Elder abuse can be subtle
by Carol Bradley Bursack, Editor-in-Chief
When we think of elder abuse, we often think of stories that make newspaper headlines--horrifying accounts of vulnerable elders having been beaten, starved or tortured in some way. But there are many other more subtle ways vulnerable elders can be abused.
Recently, the administrators of a local chain of church-based nursing homes with an excellent reputation got a shock. Some newly hired carers who had freshly earned Certified Nursing Assistant's (CNA) ratings, were found to have been poking an elderly woman in the breasts and laughing at the woman's distress. One also spit on the woman and giggled.
When one member of the group had an attack of conscience and reported the incidences, administrators were outraged. The CNAs were not only fired, but prosecuted, as they should be. Their behavior would turn the stomachs of most people with any heart at all for vulnerable elders.
Varying Types of Subtle Elder Abuse
More subtle types of abuse can include family members who don't want to spend the elder's money on the elder's care. They skimp on the elder's clothing or other items that would improve an elder's feeling of well-being. They neglect doctor appointments or dental care. They "write the elder off" so to speak, even if they do stop by occasionally for a quick visit. That is a form of abuse, even though there's seldom anything illegal about this treatment. It's still a matter of not giving the elder the best care he or she is entitled to.
More obvious, but easy to miss abuse, can happen in nursing homes. Over-medicating to save staff time is a form of abuse. Physical restraints, unless ordered by a medial professional in very extreme cases, are abusive. Not turning a bed-ridden elder, or letting someone sit in a wheelchair for hours without checking to make sure they are dry and comfortable is abuse. An elder who is over-medicated can be under nourished, as well. Don't jump to conclusions if someone is thin. There are many reasons why someone loses weight, but if a person seems hungry and isn't getting proper, appetizing meals, that is abuse.
Elder Abuse: What To Do If You Suspect Abuse?
Obviously, if you see that a neighbor has elders at home and you hear people screaming at them or taunting them, the elders are being emotionally abused. If an elder is bruised, seems over drugged or hungry, or doesn't seem to be getting medical care, while the "caring" family lives it up, you have a right to suspect physical and/or financial abuse as well.
Report the situation to your county social services and ask them to do a welfare check. You can also ask for a welfare check if elders are living alone and you suspect they are not able to care for themselves.
Elder Abuse: Words of Caution
As with any report to social services about a person's welfare, you should be certain that the situation is one that needs reporting and that you aren't misreading the conditions. Some people with Alzheimer's disease may, during certain stages, scream loud and often. This is distressing for caregivers, as you can imagine, but it does not signify abuse. If you do hear an elder frequently screaming, check on the welfare of the elder and the carer. Ask if they've contacted the local Alzheimer's organization or other care agencies. It's better to offer help than to accuse a harried family of a crime, unless, of course, abuse is evident. Try to help, not harm.

Instructions for the task:
Reproduce the stretch of the elder abuse article from "More obvious, but" through "You Suspect Abuse?", word for word.

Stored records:
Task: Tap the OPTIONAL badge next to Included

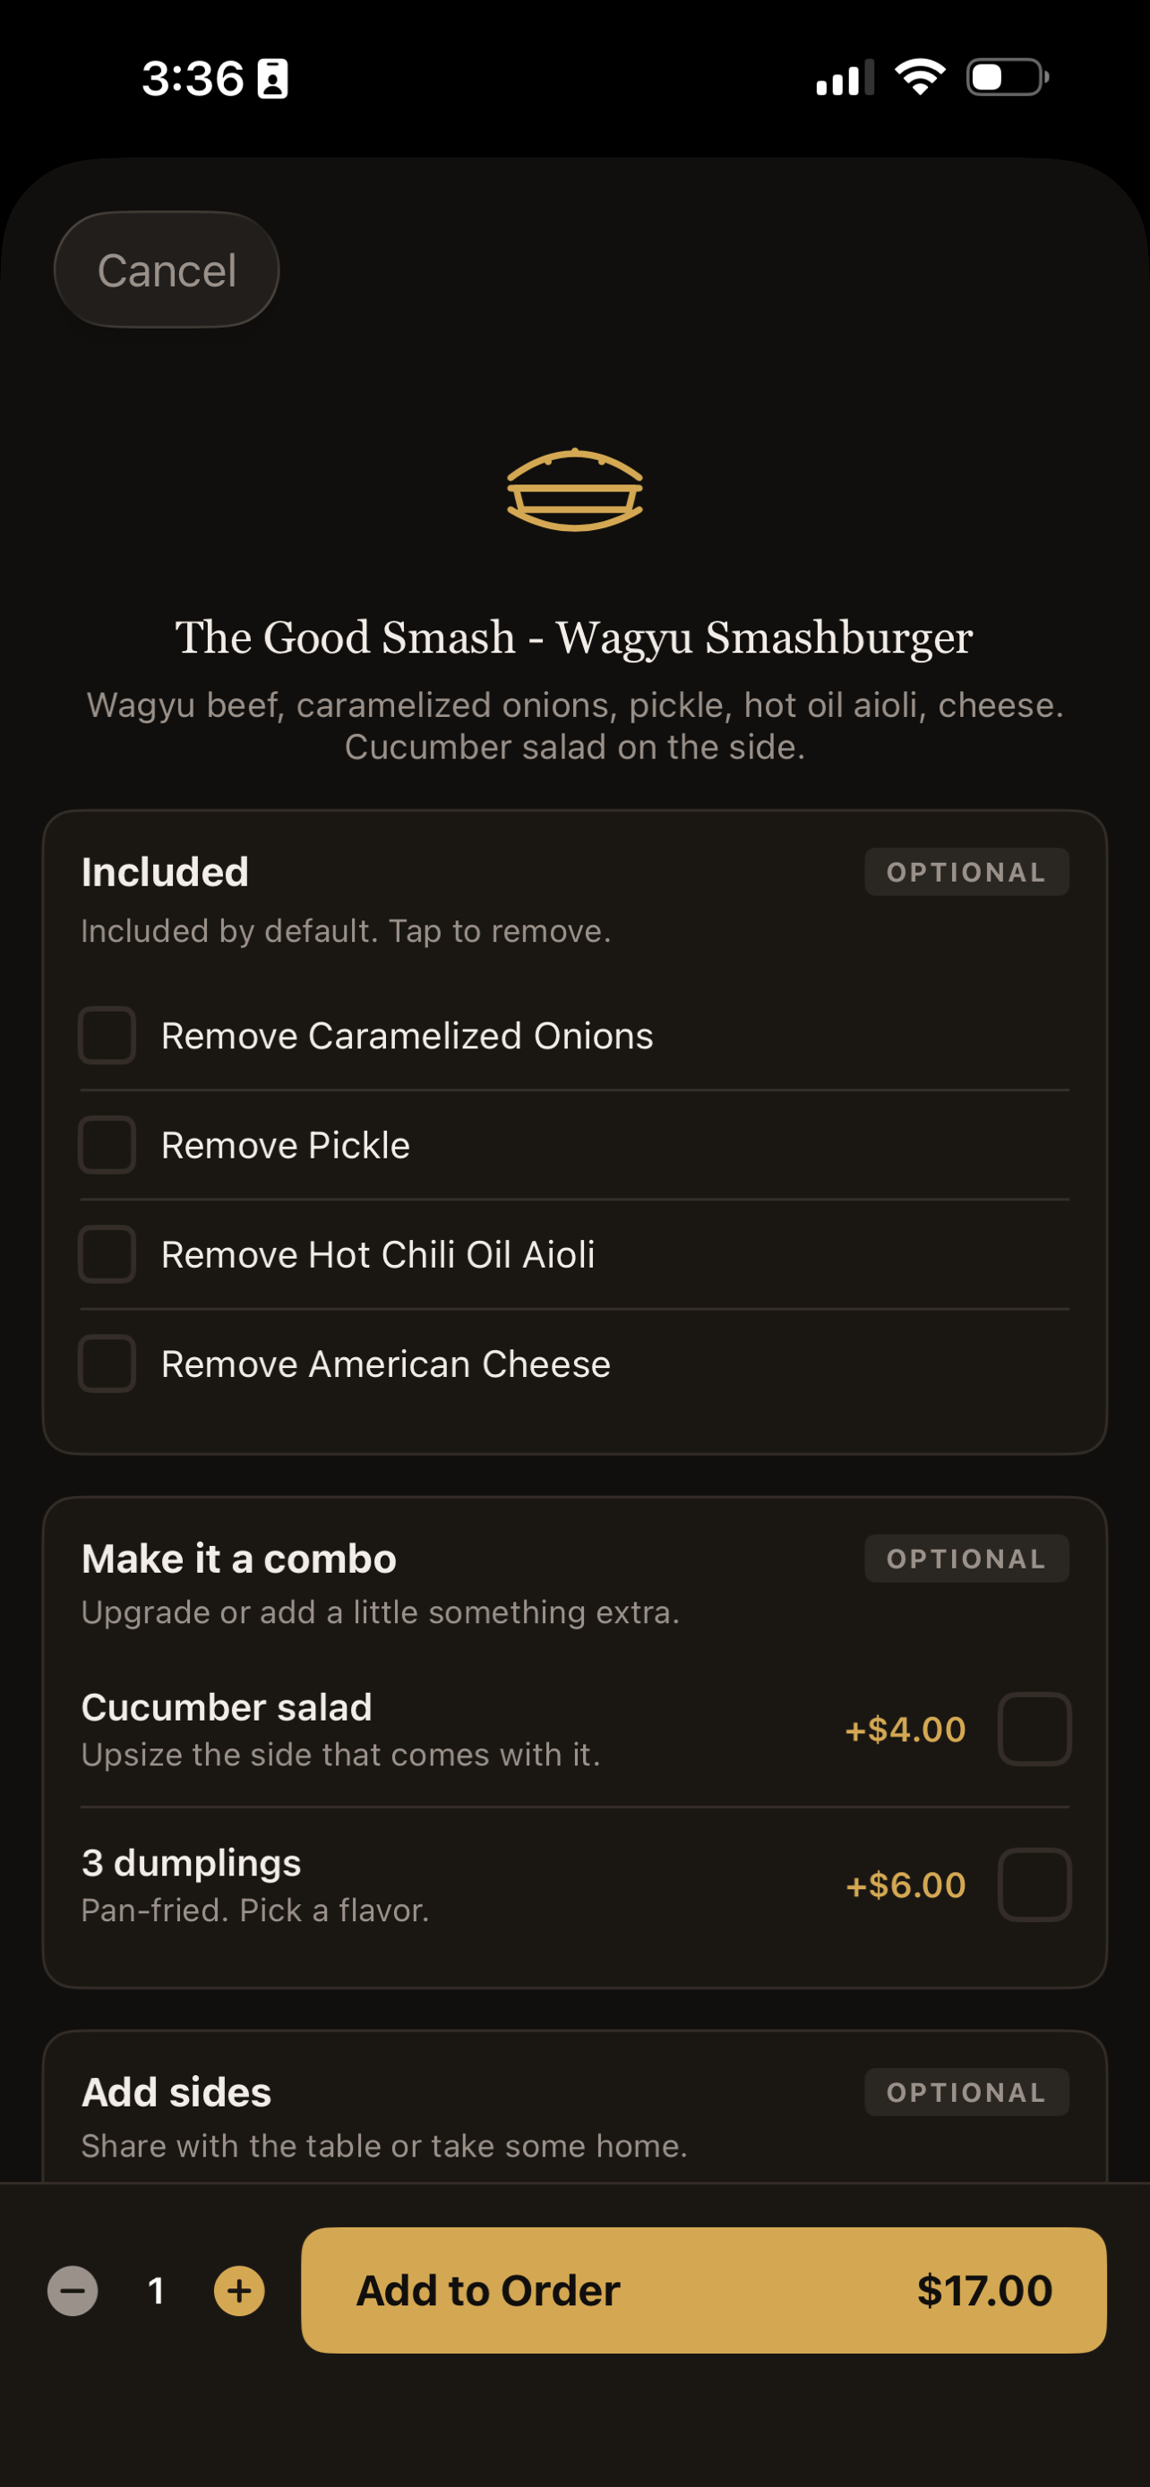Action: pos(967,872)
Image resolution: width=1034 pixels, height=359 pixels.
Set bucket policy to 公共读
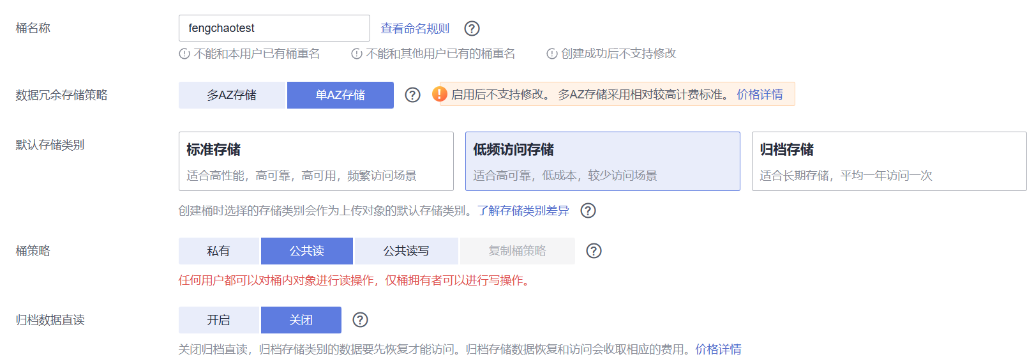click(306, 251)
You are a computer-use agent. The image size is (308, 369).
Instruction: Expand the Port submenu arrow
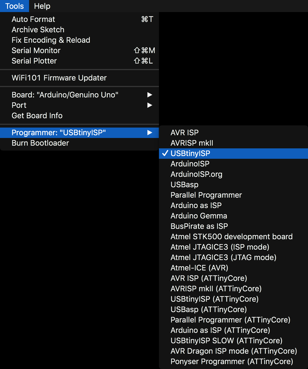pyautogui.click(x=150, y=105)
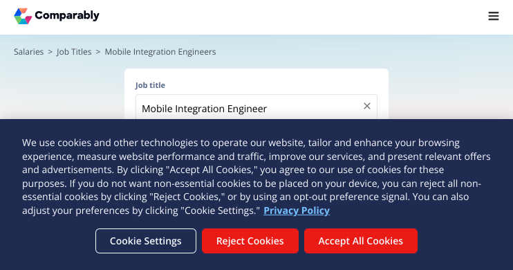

Task answer:
More obvious, but easy to miss abuse, can happen in nursing homes. Over-medicating to save staff time is a form of abuse. Physical restraints, unless ordered by a medial professional in very extreme cases, are abusive. Not turning a bed-ridden elder, or letting someone sit in a wheelchair for hours without checking to make sure they are dry and comfortable is abuse. An elder who is over-medicated can be under nourished, as well. Don't jump to conclusions if someone is thin. There are many reasons why someone loses weight, but if a person seems hungry and isn't getting proper, appetizing meals, that is abuse.
Elder Abuse: What To Do If You Suspect Abuse?